In a bid to resolve the issue of non-availability of export containers, particularly for rice traders of Pakistan, the Ministry of Commerce has penned a letter to the Ministry of Maritime Affairs and requested it to address the problem.
Earlier, the Rice Exporters Association of Pakistan (REAP) had told the commerce ministry that the shipping companies were sending empty containers back to expensive foreign destinations to secure a higher return.
Responding to their plea, the commerce division requested the maritime ministry to look into the matter and resolve the issues of rice traders.
Appreciating the move, REAP Senior Vice Chairman Muhammad Anwar Mianoor underlined that the authorities should restrict all those activities that impede the country’s exports.
“Rice is among the largest export oriented commodity of Pakistan,” Pakistan Business Forum (PBF) former vice president Ahmad Jawad remarked.
“In addition to ensuring availability of containers, the government should also work towards reduction in freight cost,” he added.
He suggested that the maritime ministry and shipping companies should jointly devise a mechanism to reduce the freight charges to help slash the cost of doing business of traders.
“The government must provide a freight subsidy to non-traditional items like rice, developmental sectors and for new markets,” he suggested.
Exports to Africa, eastern European nations and Central Asian states should be entitled to freight subsidies, said Jawad.
Rice exporters were facing difficulties in obtaining Export Refinance Facilities from their banks, he highlighted, adding that the financial institutions have attributed the delay to lack of allocation from the State Bank of Pakistan (SBP) in the current credit lines.
“This needs to be addressed by the Economic Coordination Committee,” he said.
He further pointed out that the federal government had decided to grant rice processing mills the status of industry to boost exports.
AHL Head of Research Tahir Abbas underlined that freight charges had been surging globally “and not just for Pakistan”.
“Revival of global economy post Covid-19 lockdowns has created serious disruptions in the global supply chain and triggered massive increase in freight charges along with shortage of containers,” he said.

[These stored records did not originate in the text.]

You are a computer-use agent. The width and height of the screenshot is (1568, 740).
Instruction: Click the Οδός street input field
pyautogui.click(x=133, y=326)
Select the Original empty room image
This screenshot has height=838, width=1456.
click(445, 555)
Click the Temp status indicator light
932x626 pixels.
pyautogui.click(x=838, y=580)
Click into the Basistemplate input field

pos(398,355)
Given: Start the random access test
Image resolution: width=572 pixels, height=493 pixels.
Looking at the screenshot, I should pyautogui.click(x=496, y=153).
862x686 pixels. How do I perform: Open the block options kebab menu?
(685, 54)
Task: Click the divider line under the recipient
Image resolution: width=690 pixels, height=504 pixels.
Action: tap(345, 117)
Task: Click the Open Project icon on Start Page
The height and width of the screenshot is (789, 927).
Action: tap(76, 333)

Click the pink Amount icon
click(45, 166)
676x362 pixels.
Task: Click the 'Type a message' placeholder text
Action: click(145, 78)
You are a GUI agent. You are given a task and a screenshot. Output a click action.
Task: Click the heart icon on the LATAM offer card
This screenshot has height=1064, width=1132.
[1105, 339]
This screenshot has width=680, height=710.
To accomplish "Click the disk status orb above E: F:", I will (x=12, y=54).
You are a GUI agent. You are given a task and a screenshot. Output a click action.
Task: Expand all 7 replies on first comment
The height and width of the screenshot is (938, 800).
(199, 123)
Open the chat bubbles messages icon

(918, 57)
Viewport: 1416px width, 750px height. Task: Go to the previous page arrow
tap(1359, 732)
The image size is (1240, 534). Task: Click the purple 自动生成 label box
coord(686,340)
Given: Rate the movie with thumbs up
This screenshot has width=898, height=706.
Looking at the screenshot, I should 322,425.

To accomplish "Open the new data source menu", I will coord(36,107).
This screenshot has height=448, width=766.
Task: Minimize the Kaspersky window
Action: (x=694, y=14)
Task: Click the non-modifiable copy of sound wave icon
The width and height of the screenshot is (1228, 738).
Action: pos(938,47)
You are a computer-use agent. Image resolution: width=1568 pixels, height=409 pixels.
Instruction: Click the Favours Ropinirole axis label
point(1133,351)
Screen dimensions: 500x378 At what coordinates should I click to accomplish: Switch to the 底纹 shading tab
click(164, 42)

Arif Habib Commodities CEO Ahsan Mehanti stated that the country’s exports could face disruptions due to higher freight charges which could prolong to year 2023.
“Presently, containers are available at high cost that is making exports uncompetitive,” he said, suggesting that the government could seek help from overseas missions to deal with freight providers besides subsidising exports to earn foreign exchange.
“Empty containers are being dispatched to China and some other places causing a real shortage of containers,” highlighted Union of Small and Medium Enterprises (UNISAME) President Zulfikar Thaver.
“Traders are suffering due to non-availability of containers and resultantly, the shipping companies are demanding exorbitant charges for the available containers,” he revealed.
“Accordingly, the exporters add these additional charges to their products’ value, which makes their goods uncompetitive in the global market,” he explained.
Published in The Express Tribune, January 16th, 2022.